Посвящается Эмилю
Мисс Веццис приехала, чтобы присматривать за детьми одной леди, пока не прибудет настоящая нянька. Леди говорила, что мисс Веццис была плохая, грязная, нерадивая нянька. Леди никогда не приходило в голову, что у мисс Веццис могла быть собственная личная жизнь и дела, над которыми надо было подумать, и что эти дела для мисс Веццис были важнее всего на свете.
Редьярд Киплинг. Посчастливилось[1]
– Понимаете ли, понимаете ли вы, милостивый государь, что значит, когда уже некуда больше идти? – вдруг припомнился ему вчерашний вопрос Мармеладова. – Ибо надо, чтобы всякому человеку хоть куда-нибудь можно было пойти…
Ф. М. Достоевский.
Преступление и наказание
Leïla Slimani
CHANSON DOUCE
© Editions Gallimard, 2016
Russian Edition Copyright © 2016 by Sindbad Publishers
Publisher and Editor-in-Chief Alexander Andryushchenko
Иллюстрация на обложке: © Marie Carr / Arcangel
Издание на русском языке, перевод на русский язык. Издательство «Синдбад», 2018
* * *
Младший умер сразу. Он почти не мучился. Доктор уверял, что он вообще ничего не почувствовал. Безжизненное тельце достали из ванны, где оно лежало в окружении резиновых игрушек, уложили в серый мешок, а мешок застегнули на молнию. Девочка к прибытию полиции была еще жива. Видно было, что она отбивалась изо всех сил – об этом свидетельствовали следы борьбы, в том числе частицы кожи под детскими ногтями. В «скорой», по дороге в больницу, ее сотрясали судороги. Она лежала с широко открытыми глазами и ловила ртом воздух. Горлом шла кровь. У нее было проколото легкое и сильно разбита голова – о ее любимый голубой шкафчик.

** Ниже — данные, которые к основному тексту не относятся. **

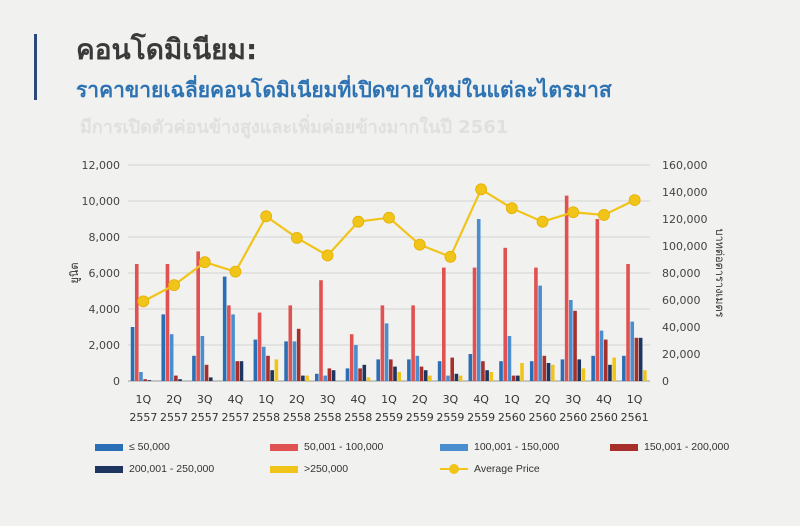  Describe the element at coordinates (454, 469) in the screenshot. I see `legend-line-dot` at that location.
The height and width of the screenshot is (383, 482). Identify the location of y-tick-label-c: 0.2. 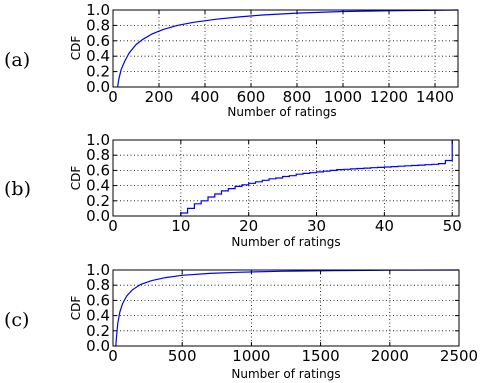
(98, 331).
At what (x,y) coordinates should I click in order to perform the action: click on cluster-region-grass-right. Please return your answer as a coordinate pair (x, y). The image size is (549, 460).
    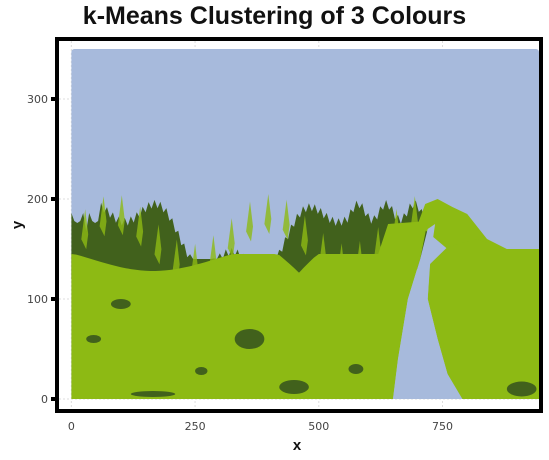
    Looking at the image, I should click on (483, 319).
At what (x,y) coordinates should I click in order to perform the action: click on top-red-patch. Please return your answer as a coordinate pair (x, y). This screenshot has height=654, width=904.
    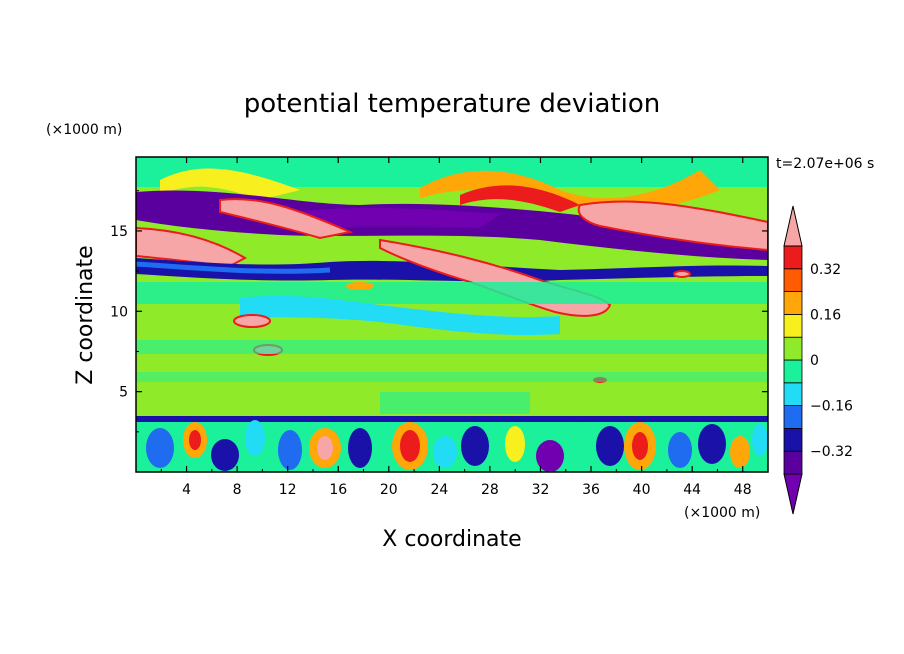
    Looking at the image, I should click on (520, 198).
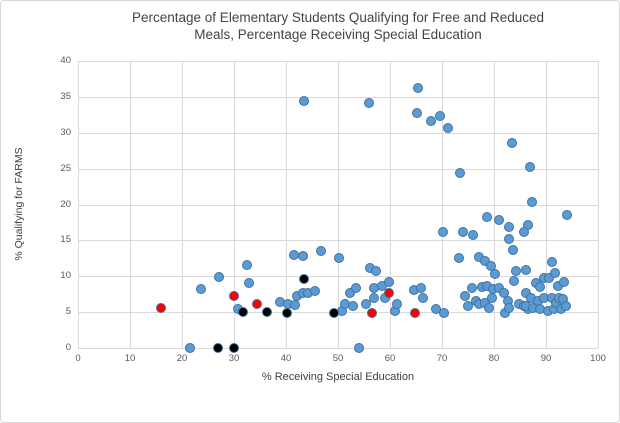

Полицейские сфотографировали место преступления. Сняли отпечатки пальцев, обмерили ванную и детскую. Ковер с изображением принцессы пропитался кровью. Пеленальный столик опрокинут. Игрушки собрали в полиэтиленовые мешки и опечатали. Голубой шкафчик тоже включили в список вещественных доказательств.

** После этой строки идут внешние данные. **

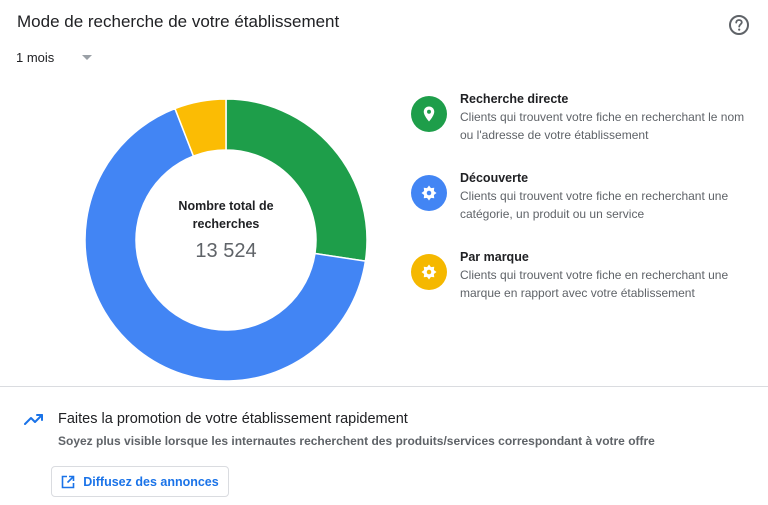  What do you see at coordinates (88, 58) in the screenshot?
I see `chevron-down-icon` at bounding box center [88, 58].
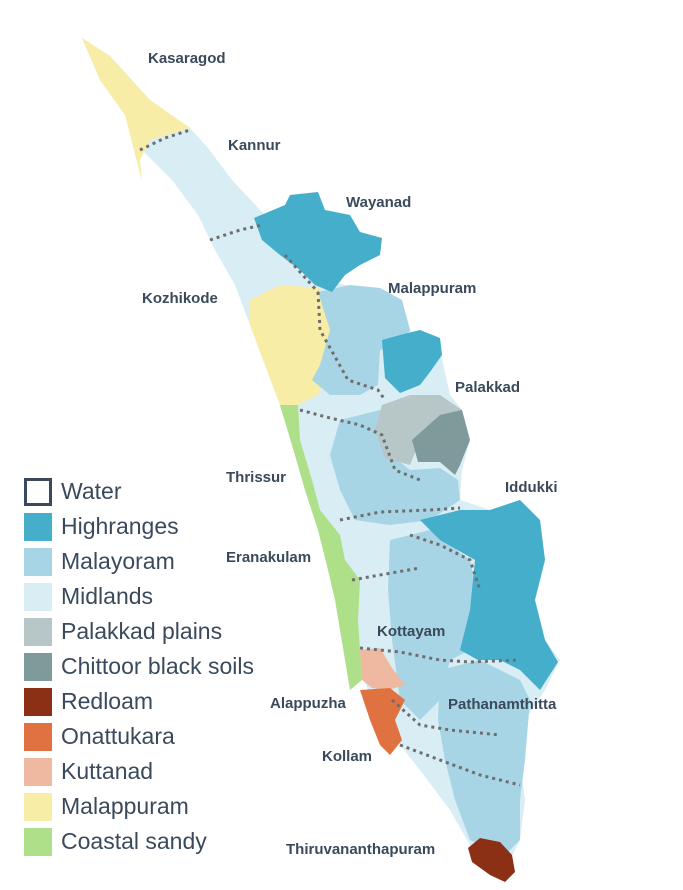  Describe the element at coordinates (120, 526) in the screenshot. I see `legend-label: Highranges` at that location.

Мать пребывала в шоковом состоянии. Это повторяли и пожарные, и полицейские, так писали во всех газетах. Войдя в детскую и увидев распластанные детские тела, она издала крик, нет, нутряной вопль, подобный вою раненой волчицы. Стены комнаты словно заходили ходуном. На майский день вдруг обрушилась беспросветная ночь. Ее вырвало. Полицейские нашли ее в углу комнаты, куда она забилась, захлебываясь от слез, с безумным взглядом. Она визжала так, что казалось, у нее сейчас лопнут легкие. Врач скорой еле заметно покрутил пальцем у виска. Им удалось поднять ее на ноги, несмотря на отчаянное сопротивление, пинки и удары. Потом ее медленно усадили. Девушка-интерн вколола ей успокоительное. Шел первый месяц ее практики.
Но и ту, что все это натворила, надо было спасать. Действуя профессионально и без эмоций. Лишить жизни себя она не сумела. Смогла лишь принести смерть другим. Она вскрыла себе оба запястья, вонзила нож в горло и упала без сознания возле детской кроватки с бортиками. Ее подняли, измерили пульс и давление и уложили на носилки. Та же девушка-интерн не отпускала руки от ее шеи.

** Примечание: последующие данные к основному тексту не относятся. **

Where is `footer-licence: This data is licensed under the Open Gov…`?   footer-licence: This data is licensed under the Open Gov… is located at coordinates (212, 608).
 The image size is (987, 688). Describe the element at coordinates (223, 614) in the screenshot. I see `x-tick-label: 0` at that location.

У подъезда собрались соседи, по большей части женщины. Как раз в этот час они обычно отправлялись в школу за детьми. Они смотрели на машину скорой помощи глазами полными слез. Многие плакали. Все хотели знать, что произошло. Привставали на цыпочки, пытаясь разглядеть хоть что-нибудь за головами полицейских, кордоном окруживших машину, пока та не отъехала, мигая и вереща сиреной. Женщины тихо перешептывались. Быстро разнесся слух: с детьми страшная беда.
Это был красивый дом на улице Отвиль, в Десятом округе. Его жильцы, даже не зная друг друга, всегда тепло здоровались. Семья Массе занимала квартиру на шестом этаже – самую маленькую в доме. Когда у Поля и Мириам родился второй ребенок, они перегородили гостиную стенкой и устроили себе спальню в узкой комнатушке рядом с кухней, с окном на улицу. Мириам любила резную мебель и арабские ковры. На стену она повесила японские эстампы.